We are three months shy of a year apart. I'm not sure if I am happy we made it this far or sad that it's been so long and we still aren't back together.
I try everyday to suck up the "I'm missing yous". But it's always there waiting... for a quiet moment when I am alone...hiding in every one of our daughters smiles...staring me in the face when we go out..I can't escape it.

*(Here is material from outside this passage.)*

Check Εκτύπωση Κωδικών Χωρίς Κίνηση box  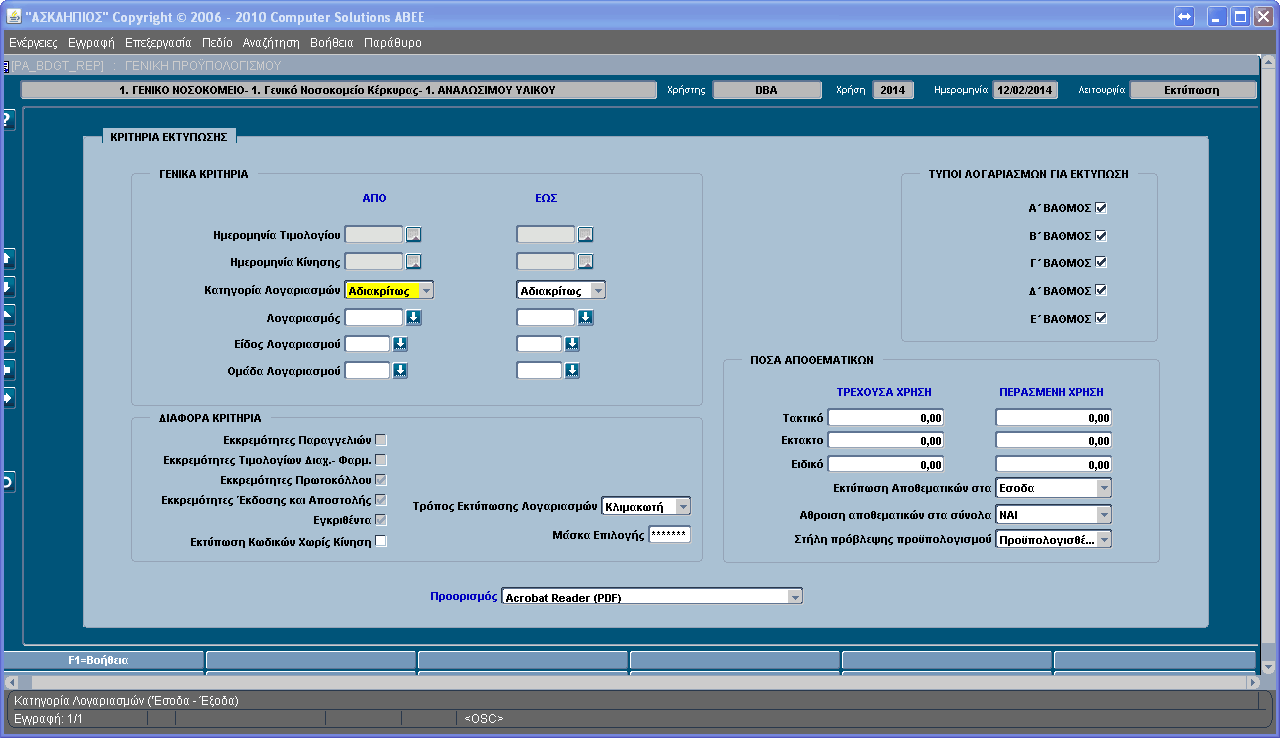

I need this to be over. I don't think I was prepared for this sacrifice. I knew it would be a process..but I figured six months tops. What's six months to change our lives forever? I can't explain to anyone the feeling...the anticipation...the heartache...the toll this is taking on me. I can't wait to have our family back together. I.can't.wait. Words just don't do the emotion justice. The heaviness in your chest, that sinking feeling that has you ready to hurl...the symptoms that your heart is breaking.
What's most difficult is not having a date....no countdown..nothing to look forward to...no relief in sight..we are just stuck here in this torturous limbo. The uncertainty of our future has me ready to raise my white flag..but I know I can't. You can't give up.... so neither can I.
I am so ready for this separation to be a memory. Until then I can only keep the hope. The hope that our sacrifices are appreciated, worth something, and that they will eventually pay off.
I love you. I miss you. I'm searching for strength. Please come home soon.